Así como la voluntad, existen muchas otras características necesarias para ser empresario, varias de ellas las encontré entre mis entrevistados. Creatividad, versatilidad, valentía, empatía, trabajo en equipo, intuición, aventura, disrupción, orden, resiliencia, pasión, negociación, orgullo, amor, lucha, visión y fe, entre tantas otras. Voy a dar ejemplos y explicar su significado según mi experiencia.
Creatividad:Es la capacidad que nos permite desarrollar algo nuevo o mejorar lo que existe. Recuerdo haber leído que para crear son necesarias tres cosas: buscar algo que me moleste, analizar si lo puedo solucionar y confeccionar el producto.

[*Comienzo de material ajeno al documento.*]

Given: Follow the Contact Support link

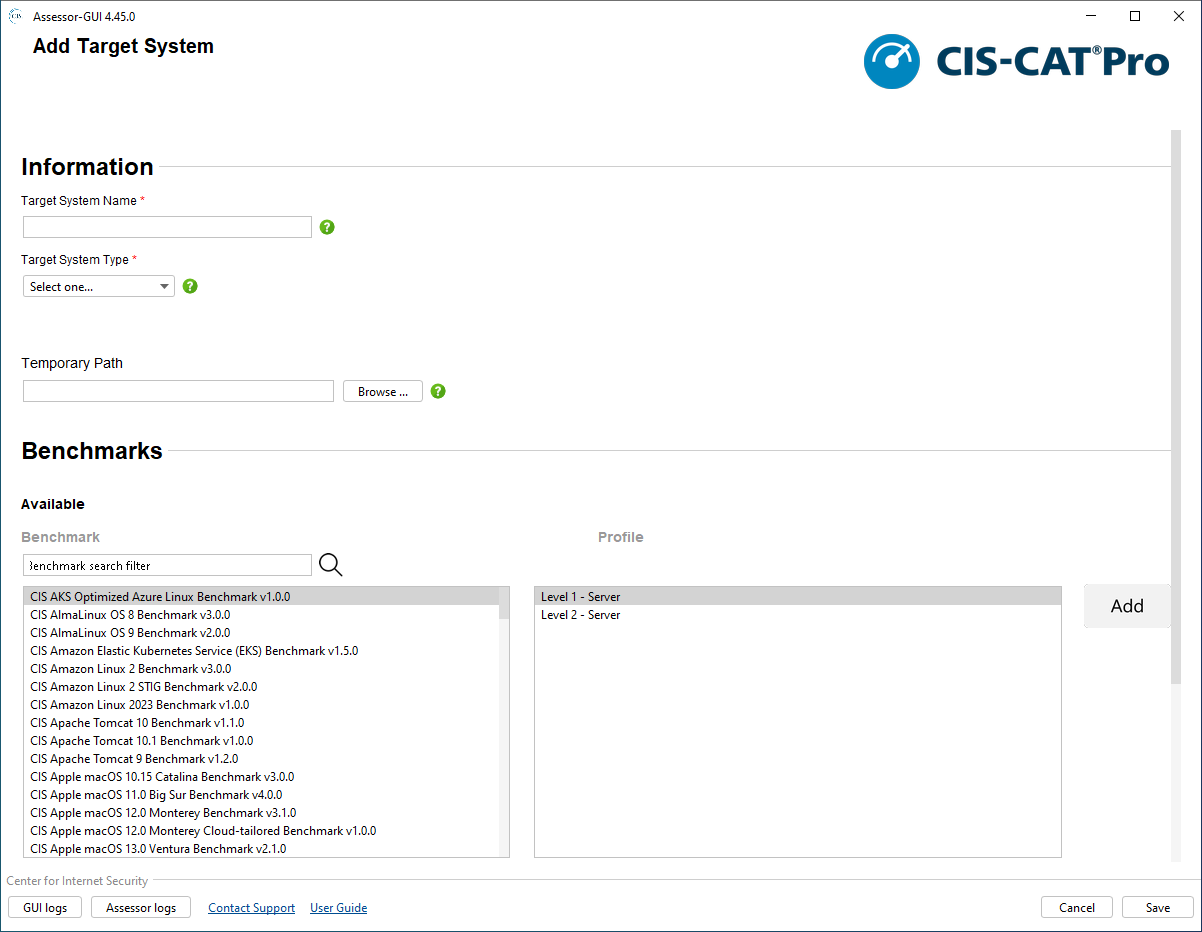Looking at the screenshot, I should [251, 908].
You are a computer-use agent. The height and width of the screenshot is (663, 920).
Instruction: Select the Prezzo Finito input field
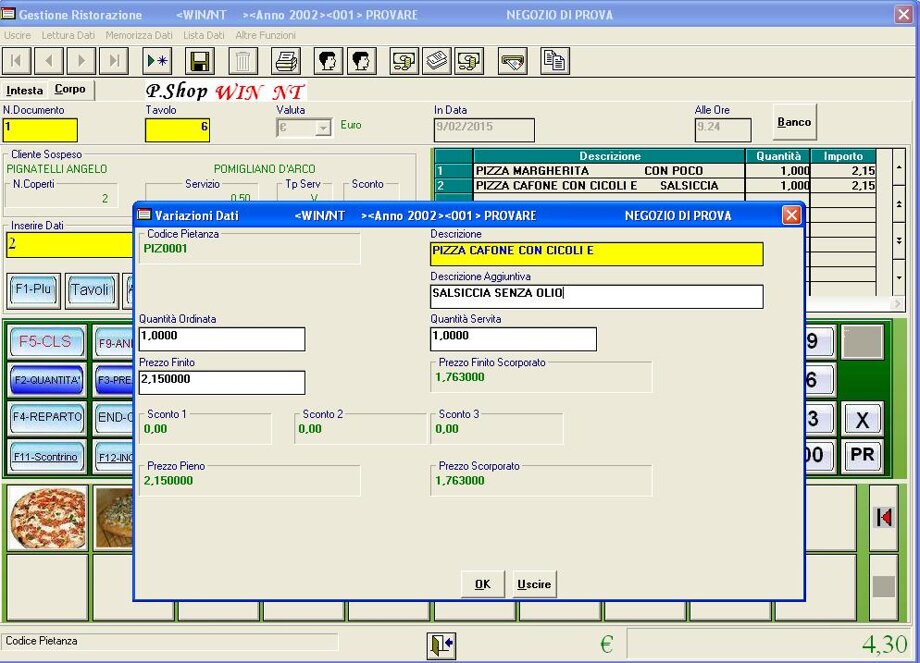[221, 382]
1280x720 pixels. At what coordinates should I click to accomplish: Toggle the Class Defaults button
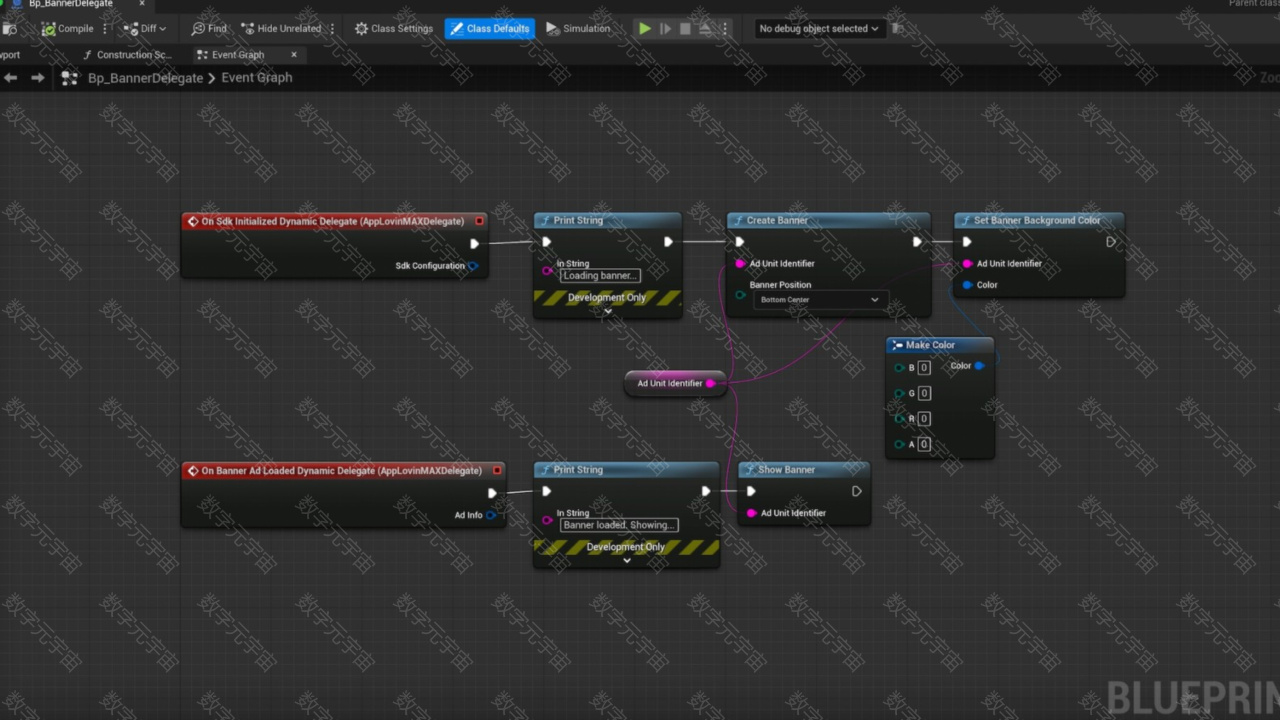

Versatilidad: Es adaptarse con rapidez ante una situación inesperada o crear un producto que haga múltiples funciones. A modo de ejemplo está el caso del típico cortaplumas que utilizan los scouts; cuchillo, destapador, tijera, sacacorchos, todo en una sola herramienta.
Valentía:Se trata de actuar con decisión y firmeza, enfrentando el propio miedo y la duda. Hay muchas clases de valentía. La física; un acto heroico ante una circunstancia inesperada. Por ejemplo, nos encontramos frente a una mujer que es violentada por otro individuo y decidimos intervenir poniendo en riesgo nuestra integridad física. La moral; hacer lo que nos parece correcto, sin medir las consecuencias. Por ejemplo, denunciar una ilegalidad a riesgo de perder nuestra fuente laboral o nuestra posición social. La mental; superar a punta de valor mis trancas. Para lograrlo, una alternativa válida es desnudar mis miedos, a costa de perder la imagen que se tenía de mí.
Empatía: Es poder entender y comprender las actitudes de otras personas. En términos simples, es ponerse en el lugar del otro. Los humanos somos mucho de juzgar, pero ¡cuidado! No se puede analizar la conducta de los otros si no se está en sus zapatos. La gente tiene problemas, hay que entenderlos y esperar que los resuelvan. Supongamos que un colaborador cambia de actitud repentinamente, pues en ese momento enfrenta serias dificultades, tales como un duelo por un ser querido, una enfermedad física personal o familiar, o una depresión. Si el objetivo es recuperar al individuo, el juicio debe ser acorde a las circunstancias. En este sentido, el amor juega un papel fundamental, ya que si comprendo a la persona con amor, la ayudaré a salir del estado en que se encuentra. Compadecerse de alguien no es tener lástima, es introducirse en nuestro propio interior y constatar lo afortunado que somos, por tanto, tenemos una obligación moral de salir al rescate del otro.